Klara i Laura - dla mnie zdecydowanie nieeeee. Klara to wogole z krowka mi sie kojarzy ( nie obrazajac nikogo) 😡 a Laura- bo znalam taka jedna przewredna i mi zostala awersja 🥂
Zdecydowanie uwielbiam imie Wolfgang 😍 (wolf-wilk, gang -chod)

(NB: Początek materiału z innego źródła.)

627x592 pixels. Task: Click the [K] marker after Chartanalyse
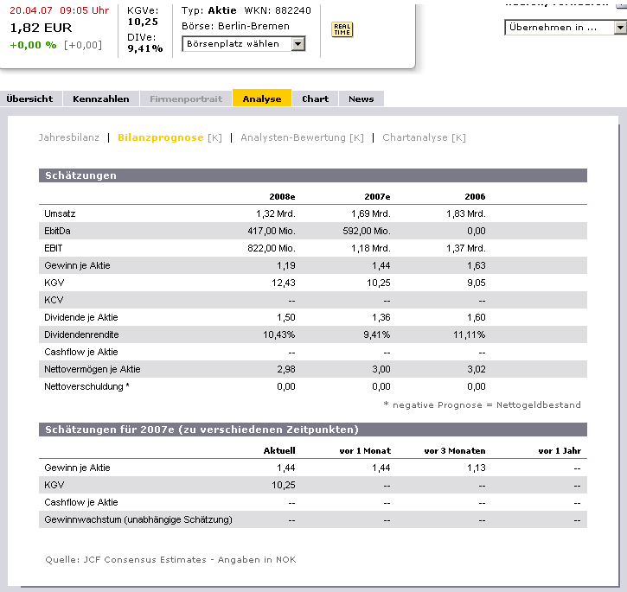pos(458,137)
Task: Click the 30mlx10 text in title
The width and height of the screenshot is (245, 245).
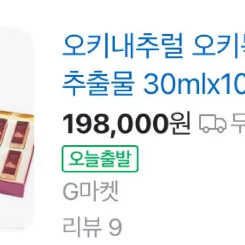Action: [x=194, y=83]
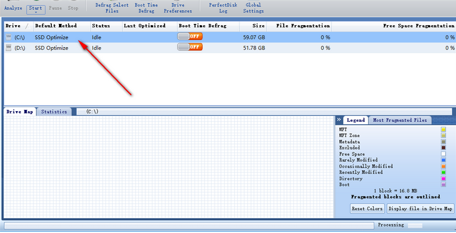Open the Start button dropdown arrow
The height and width of the screenshot is (233, 456).
click(x=36, y=13)
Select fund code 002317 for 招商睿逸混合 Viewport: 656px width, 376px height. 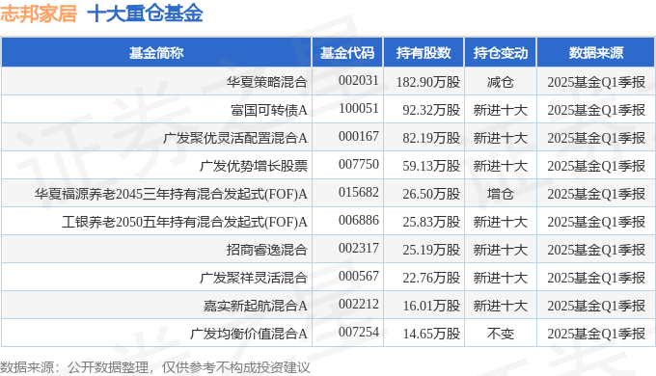click(x=359, y=248)
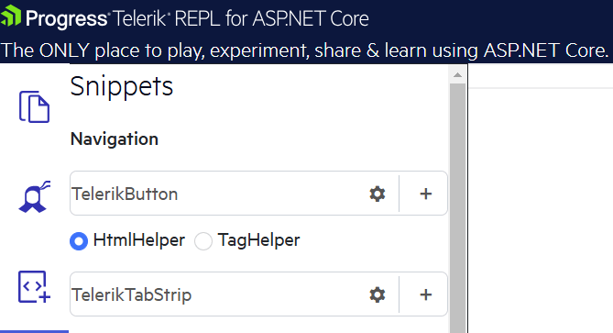Choose the TagHelper label option
Viewport: 613px width, 333px height.
(x=258, y=239)
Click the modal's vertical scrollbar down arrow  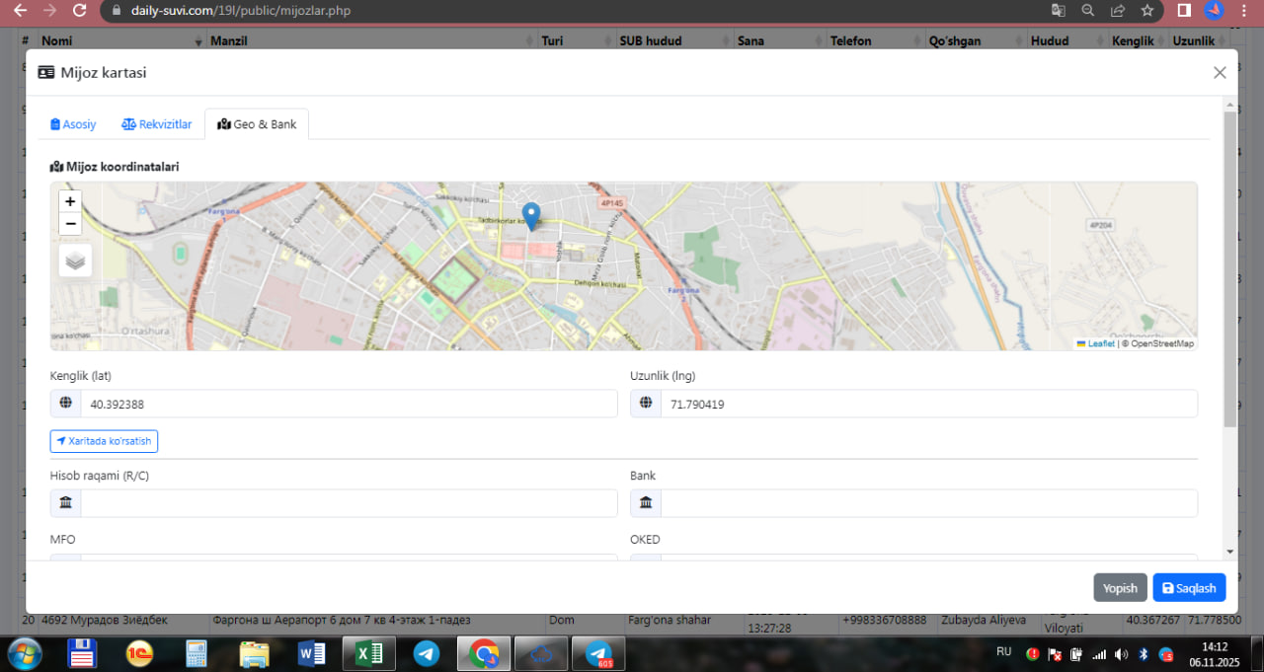click(x=1229, y=552)
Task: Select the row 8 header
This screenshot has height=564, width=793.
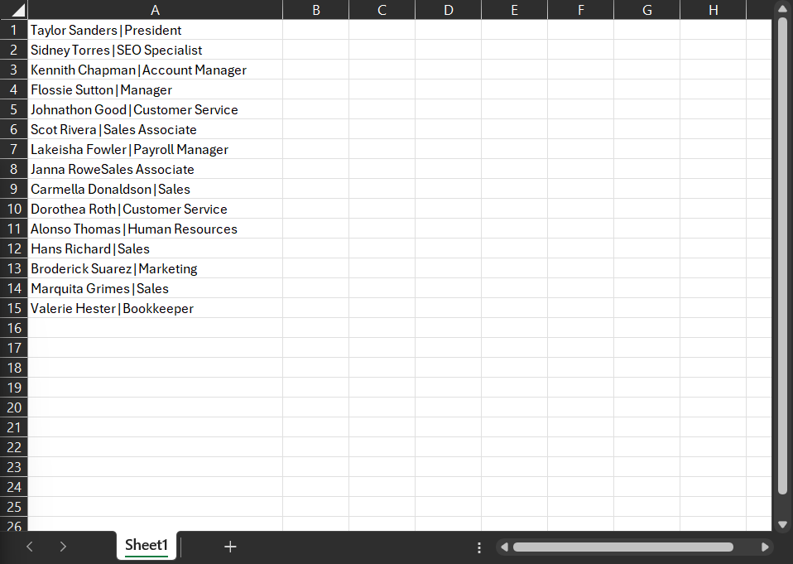Action: [x=14, y=169]
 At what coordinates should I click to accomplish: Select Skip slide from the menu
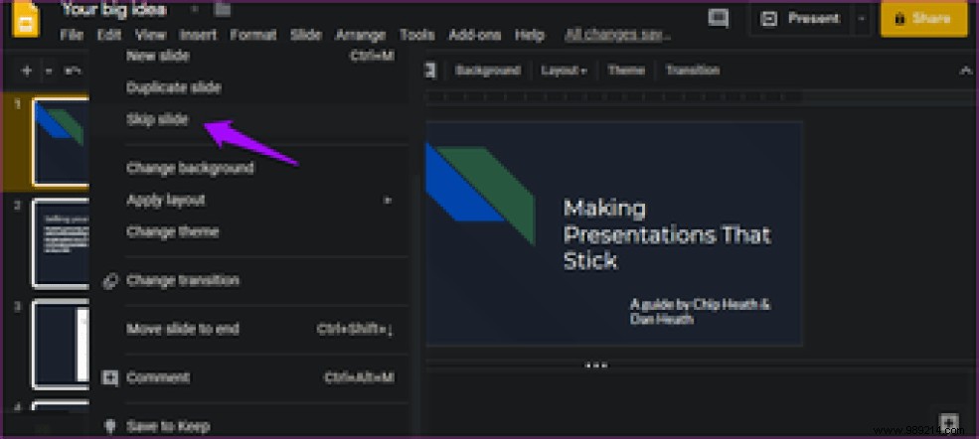(157, 119)
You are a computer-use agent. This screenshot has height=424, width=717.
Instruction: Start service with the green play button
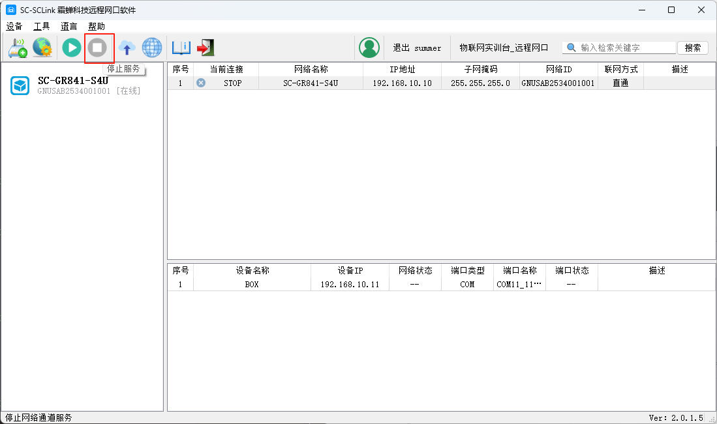point(71,48)
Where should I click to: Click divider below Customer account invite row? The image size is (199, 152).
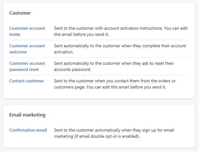pyautogui.click(x=98, y=40)
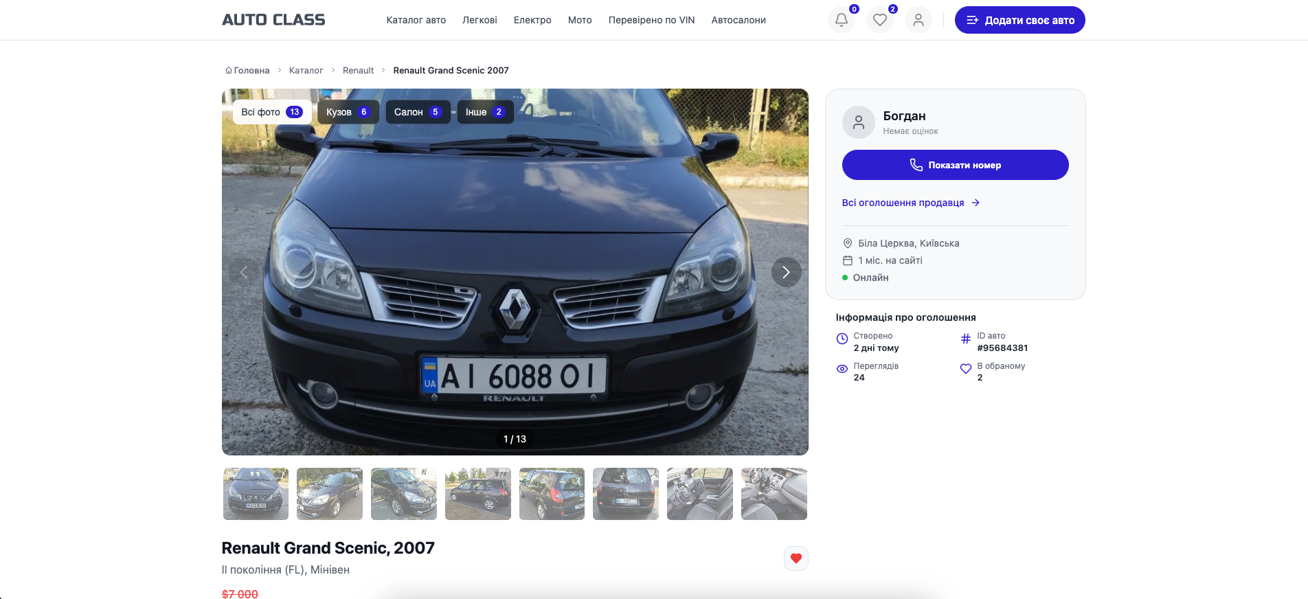The image size is (1308, 599).
Task: Navigate to Renault breadcrumb link
Action: coord(358,71)
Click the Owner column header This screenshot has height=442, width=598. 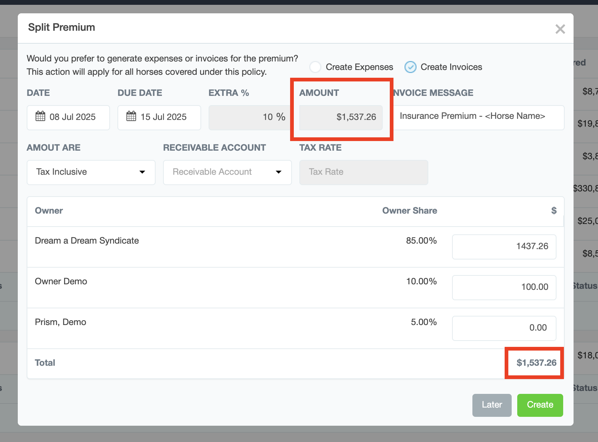(49, 211)
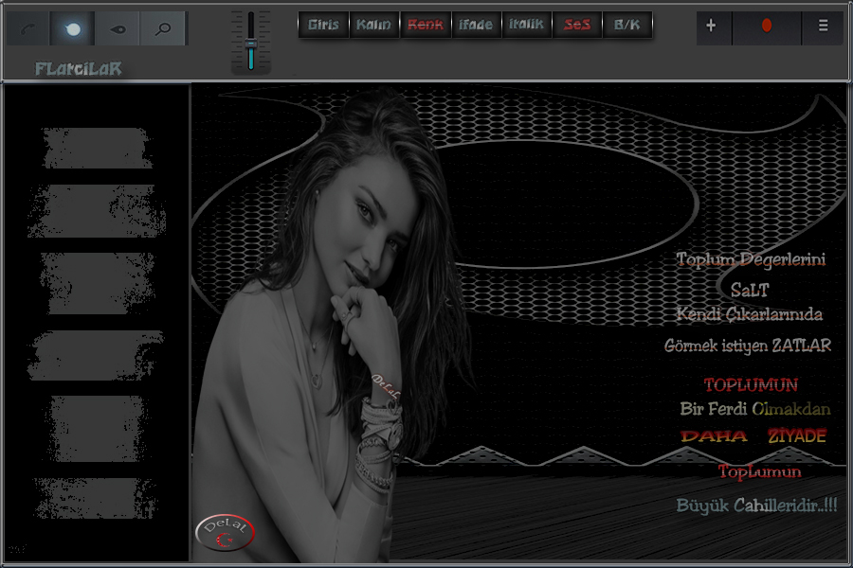
Task: Open the three-line menu icon
Action: click(822, 27)
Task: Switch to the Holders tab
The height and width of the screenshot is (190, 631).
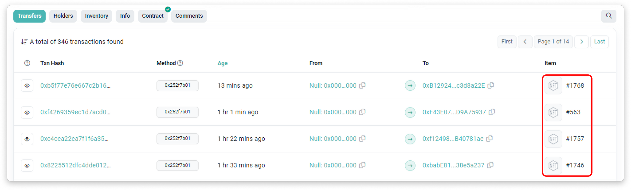Action: coord(63,16)
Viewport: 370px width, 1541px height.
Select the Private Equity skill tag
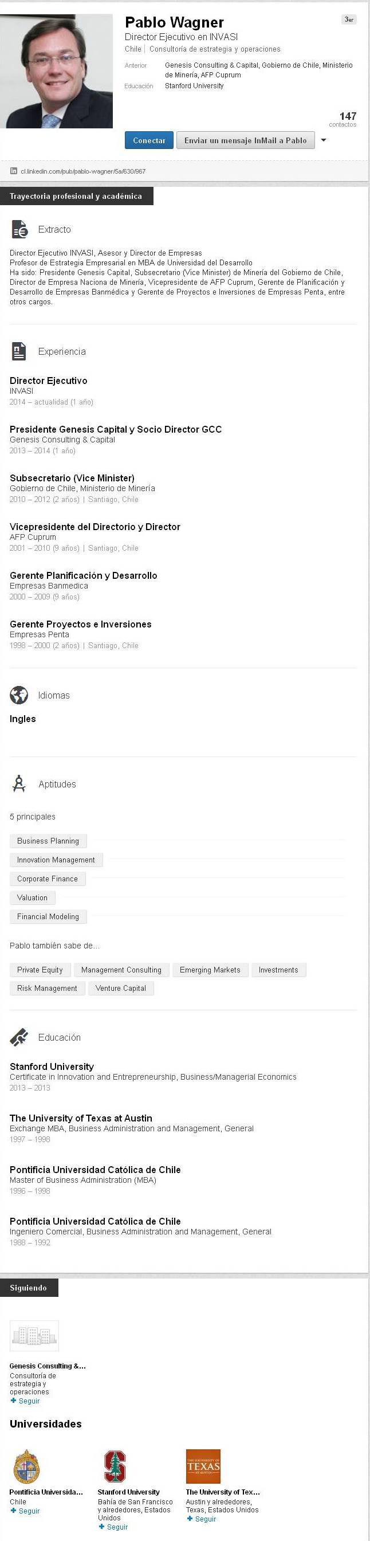40,970
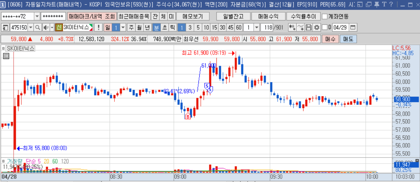Save chart with the floppy disk icon

pos(309,28)
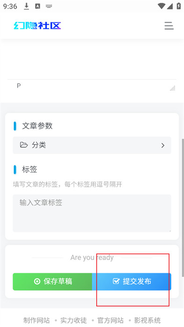Image resolution: width=184 pixels, height=327 pixels.
Task: Click the chevron arrow in 分类 row
Action: pos(163,145)
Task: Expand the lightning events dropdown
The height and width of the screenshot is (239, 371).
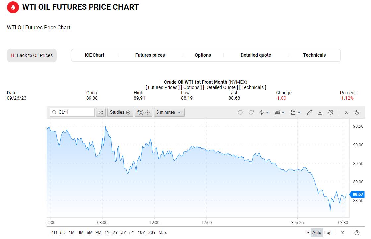Action: pos(264,112)
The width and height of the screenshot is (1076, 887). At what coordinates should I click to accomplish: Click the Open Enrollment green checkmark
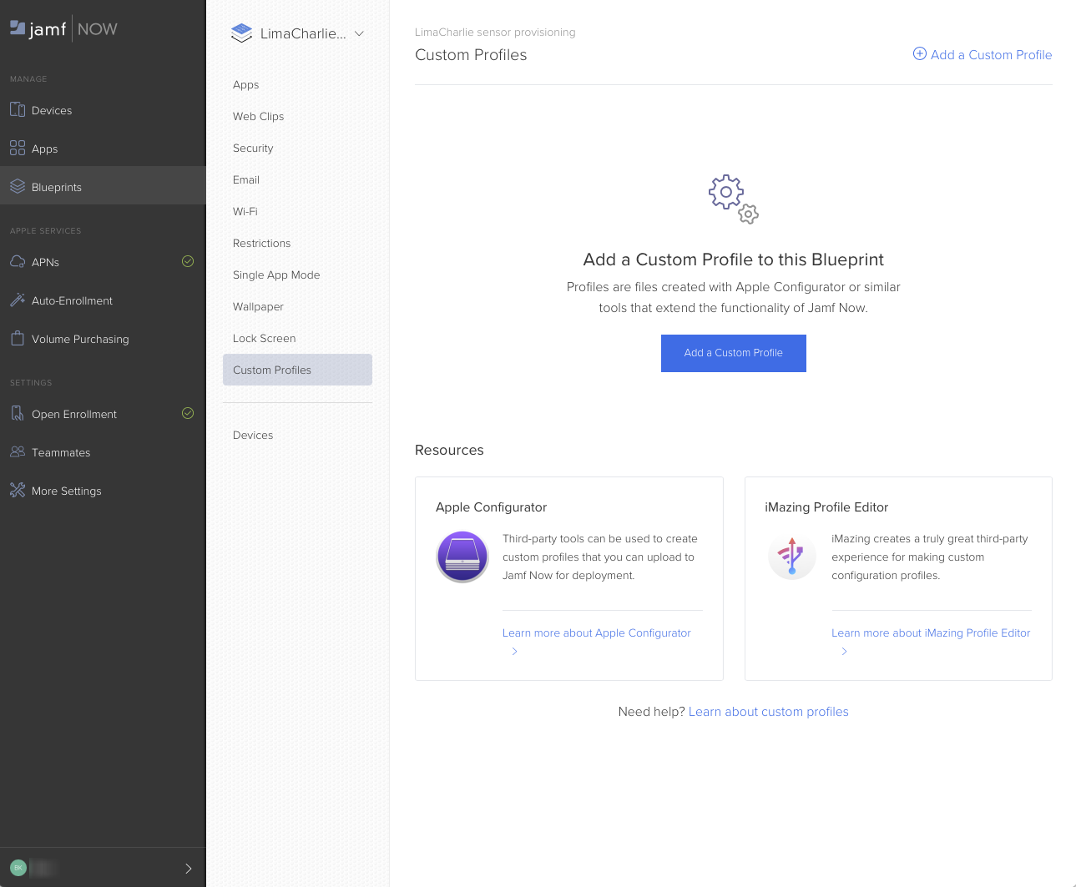pos(188,414)
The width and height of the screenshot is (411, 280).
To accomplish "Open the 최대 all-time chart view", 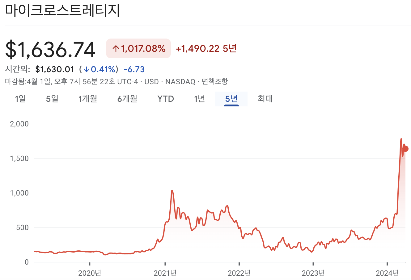I will [x=265, y=99].
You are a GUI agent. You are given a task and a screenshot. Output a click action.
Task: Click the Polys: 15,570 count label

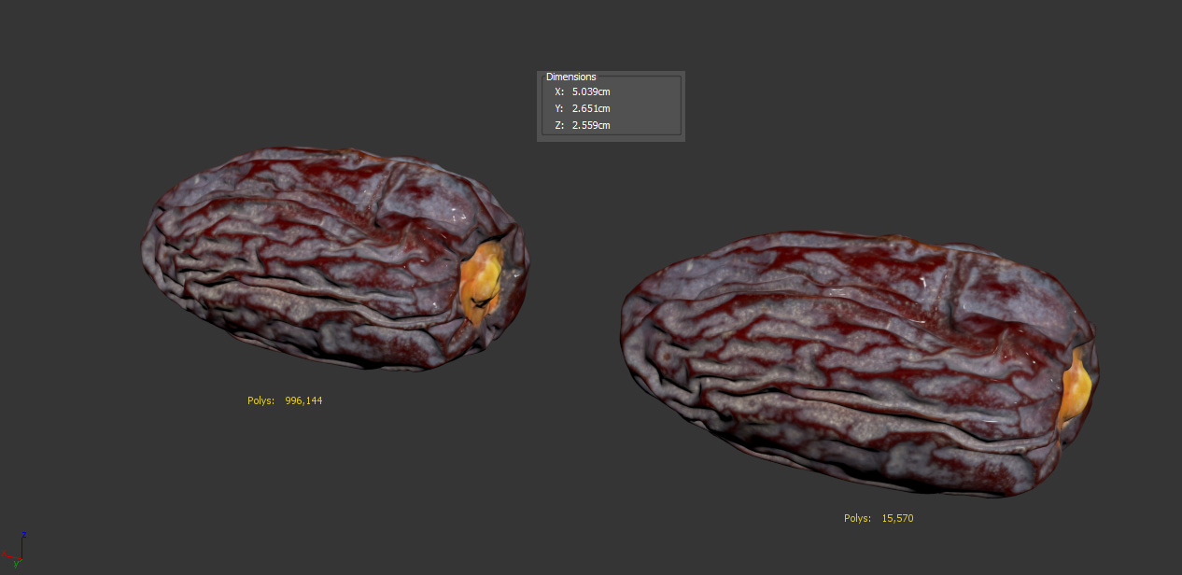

Ja znam nawet wałacha Karina 😎 Ale znam kilka dziewczyn o tym imieniu i jest naprawdę urocze 😉 Szczególnie, że przynajmniej jedna z nich to prawdziwa piękność 😉
haaa! nie do wiary, czyzbysmy znaly te sama osobe? 😁 chociaz nie, niemozliwe, zebysmy z ta sama Karina do klasy chodzily.. ale zbieg okolicznosci, no jaki numer 😂
patrzcie co znalazłam w sieci: Magdalena - Magdaleny są wrażliwe i wyczulone na subtelne sygnały, których większość ludzi po prostu nie dostrzega. Jednocześnie jednak nie ulegają złudzeniom, mają dar jasnego widzenia rzeczywistości oraz - rzadko idzie to w parze - niewątpliwy życiowy spryt. Kobiety o tym imieniu dążą do tego, żeby poznać życie w całej pełni; pociągają je zarówno rzeczy idealne, jak poezja, sztuka i filozofia, jak i sprawy "świata tego" - rywalizacja, pieniądze i seks. Oddają się jednemu i drugiemu, nie dzieląc swojego życia na osobne szufladki. Uroda Magdalen polega głównie na witalności. Zdarza się, ze silnie działają na mężczyzn, choć wcale nie są pięknościami z okładki. Małżeństwo i dom raczej nie są dla Magdalen celem samym w sobie. Ich celem jest życie na wysokich obrotach. Uwaga, panowie! Tym kobietom trzeba umieć sprostać! wynika z tego że jestem poprostu zaje**sta 😎 😉
Wy narzekacie na swoje imiona, a mnie rodzice skrzywdzili chyba na całe życie moim imieniem "Lucyna - 😵" nie znoszę go. Moi znajomi o tym wiedzą i bardziej zangielszczają - Lucy, bądź z francuskiego - Lusi. To mi nawet odpowiada, ale jak ktoś sadzi do mnie Lusia to wpadam w szał 👿
no ja jestem Kinga 🙄 imię jak imię,tylko odkąd już jakiś czas temu zaczęło się pojawiać w serialach to jakoś mi zbrzydło i wolałabym Milena,moja siostrzenica ma tak na imię i bardzo mi sie podoba 😉
Czasem jak się ludziom imiona nie podobają to przysposobiają sobie inne. Ja się niedawno dowiedziałam, ż moja koleżanka Kaśka, którą znam pare dobrych lat ma na imię Magda. 😜
Niezłe oprzytomnienie miał mój chrzestny jak na ślubie dowiedział się, że małżonka to nie Elżbieta a Małgorzata. To była zamiana dwóch imion własnych, z tego całego zamieszania i stresu dzieciom drugich imion nie nadał.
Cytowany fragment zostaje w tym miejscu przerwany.